2. Single asset group with everything in it. No creative thematic discipline. Algorithm has no way to bucket creative for different intent.

3. tROAS set too aggressively at launch. Campaign learns slowly, conversions stall, you panic. Start loose, tighten gradually.

4. No Customer Match audience signals. Cold start with weak signals. PMax leans on in-market and affinity, which are weakest.

5. Mixing high-margin and clearance in one campaign. Algorithm optimizes for blended ROAS, starving high-margin products. Split by margin.

6. Cannibalizing branded Search. No brand exclusion list applied. PMax wins your branded auctions at higher CPCs than Search would have.

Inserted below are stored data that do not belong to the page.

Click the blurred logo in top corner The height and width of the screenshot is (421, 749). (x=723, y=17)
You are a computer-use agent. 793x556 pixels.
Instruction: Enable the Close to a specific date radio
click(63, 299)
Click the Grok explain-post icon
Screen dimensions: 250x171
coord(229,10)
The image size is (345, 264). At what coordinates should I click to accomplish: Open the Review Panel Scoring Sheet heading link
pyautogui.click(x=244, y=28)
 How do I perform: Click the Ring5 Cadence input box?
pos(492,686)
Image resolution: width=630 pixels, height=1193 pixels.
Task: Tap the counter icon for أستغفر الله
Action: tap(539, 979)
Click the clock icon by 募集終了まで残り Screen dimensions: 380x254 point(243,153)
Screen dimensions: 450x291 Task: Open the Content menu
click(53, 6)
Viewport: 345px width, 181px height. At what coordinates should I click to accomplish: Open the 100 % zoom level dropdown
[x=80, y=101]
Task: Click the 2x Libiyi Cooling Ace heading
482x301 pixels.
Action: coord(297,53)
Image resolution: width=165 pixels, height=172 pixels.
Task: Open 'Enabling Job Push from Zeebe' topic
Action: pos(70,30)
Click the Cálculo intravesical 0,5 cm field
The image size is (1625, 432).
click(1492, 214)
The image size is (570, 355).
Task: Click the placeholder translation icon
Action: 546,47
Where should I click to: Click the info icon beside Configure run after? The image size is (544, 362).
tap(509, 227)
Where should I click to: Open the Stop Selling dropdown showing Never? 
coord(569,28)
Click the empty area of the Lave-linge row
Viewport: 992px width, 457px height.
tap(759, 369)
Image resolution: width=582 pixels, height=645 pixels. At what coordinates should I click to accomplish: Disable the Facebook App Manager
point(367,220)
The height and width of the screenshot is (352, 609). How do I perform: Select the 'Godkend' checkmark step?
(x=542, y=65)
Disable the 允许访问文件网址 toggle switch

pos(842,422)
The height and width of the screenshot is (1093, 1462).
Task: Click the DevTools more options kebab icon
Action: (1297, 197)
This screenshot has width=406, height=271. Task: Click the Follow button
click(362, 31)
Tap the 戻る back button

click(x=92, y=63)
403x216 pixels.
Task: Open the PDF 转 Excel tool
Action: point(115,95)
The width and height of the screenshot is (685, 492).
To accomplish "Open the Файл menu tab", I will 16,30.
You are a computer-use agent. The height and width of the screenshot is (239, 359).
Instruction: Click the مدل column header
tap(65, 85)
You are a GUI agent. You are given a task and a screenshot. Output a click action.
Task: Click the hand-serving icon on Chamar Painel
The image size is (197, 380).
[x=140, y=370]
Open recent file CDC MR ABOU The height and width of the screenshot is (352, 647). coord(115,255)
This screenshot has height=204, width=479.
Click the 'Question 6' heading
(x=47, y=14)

7. Insufficient catalog data quality. Disapproved products, missing GTINs, poor titles. PMax can only work with what’s in the feed.

8. Daily budget too small. Below $50/day per PMax campaign, the algorithm can’t gather enough signal. Either consolidate or increase budget.

Reading PMax reports

PMax reporting is opaque by design — Google wants you to trust the algorithm, not micromanage. The reports that matter:

1. Insights tab. Top queries (limited but growing in 2026), audience segments performing well, asset performance ratings.

2. Asset details report. Per-asset performance ratings: “Best”, “Good”, “Low”. Replace “Low” assets with new ones.

3. Search Term Insights. Aggregate query data showing themes PMax is winning on. Less granular than Search but useful.

4. Audience Insights. Which audience segments PMax is serving to. Useful for refining signals.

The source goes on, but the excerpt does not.